There is one big and very special date on the e-commerce and retail market and it’s called Black Friday. For many, it means “discount prices”, “sale!”, “50% off”, but for developers and IT people it is a challenging adventure.
To begin with, two weeks before, feature deployments are frozen and everything passes through load tests. On the week, machines are scaled up and, at the event’s day, all eyes are on metrics and logs.
But there is a catch in this whole story: the feature development can’t stop. This means features will begin to stack up soon after the feature deployment freeze and usually it continues a bit after the event, especially when your software is multi-tenant and each client has its own Black Friday agenda.
In the case which gave this article its title, the deploy was delayed until close Christmas and, as it was Christmas, the team preferred to not deploy until the next year.

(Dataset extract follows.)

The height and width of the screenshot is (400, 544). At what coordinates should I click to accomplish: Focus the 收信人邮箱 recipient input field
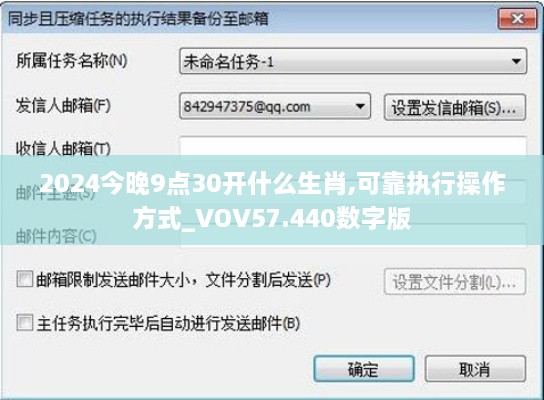tap(353, 148)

January came by and, at some point, the delayed deploys would have to start. As four sprints have been passed since Black Friday, the usual process would be to deploy each sprint package atomically, monitoring its results in the production environment. But this, this is not an ideal world.
Product Development Life Is Full Of Surprises
When a product is just in its early days, the first clients are tech early adopters and the development team have to be close to them, as their inputs are valuable.
At some day in January, one of the major platform’s clients informed they would launch more shops on the system. Besides the fact that, usually, some preparation is required, the biggest issue was that a specific feature was required. It had been developed at some point, but it was not well tested yet.
Even worse, this feature depended on others, implemented in late November and early December, which means “Goodbye atomic deploys”: the team will have to prepare a deploy package with all four sprint features. Dangerous, isn’t it? Remember the challenging adventure part?
While finishing and polishing the required feature, the QA team had to work deliberately to test all features again to be sure that everything would be pretty smooth. Even those which were already tested as, since November, some hotfixes were made on the production environment and who knows if they could have affected one of the already tested features.
With the feature finished, the QA and management teams got together to test it. After a period of tests, they confirmed it was working as expected, with no bugs or business rules flaws. Even though this surprise feature made us work insanely, the deploy looked like it would be a walk in the park.
D(eploy)-Day
It was 2 am when the whole deploy started. Low traffic and not that many orders flooding the system made it the perfect time to deploy the application. While deploying it, everything seemed fine, even though minor adjustments and migrations were needed. As soon as the clock hit 3h30 am, the team members were already wishing “Good Night” to each other.
For a package with a lot of features and one quite critical, it was quite smooth… and this is when things started to fall apart. At 4 pm, one of the clients started to complain about some orders not being registered due to HTTP 400 errors and some inventory not being updated for no reason. “WHAT THE FCK IS GOING ON!” *everybody said, in despair.
All developers stopped to investigate the problem and, of course, hidden in the middle of one of the sprint release packages, there were two bugs: one related to how the application dealt with the inventory queue producer and the other related to how addresses were validated. Ten lines of code worth of trouble.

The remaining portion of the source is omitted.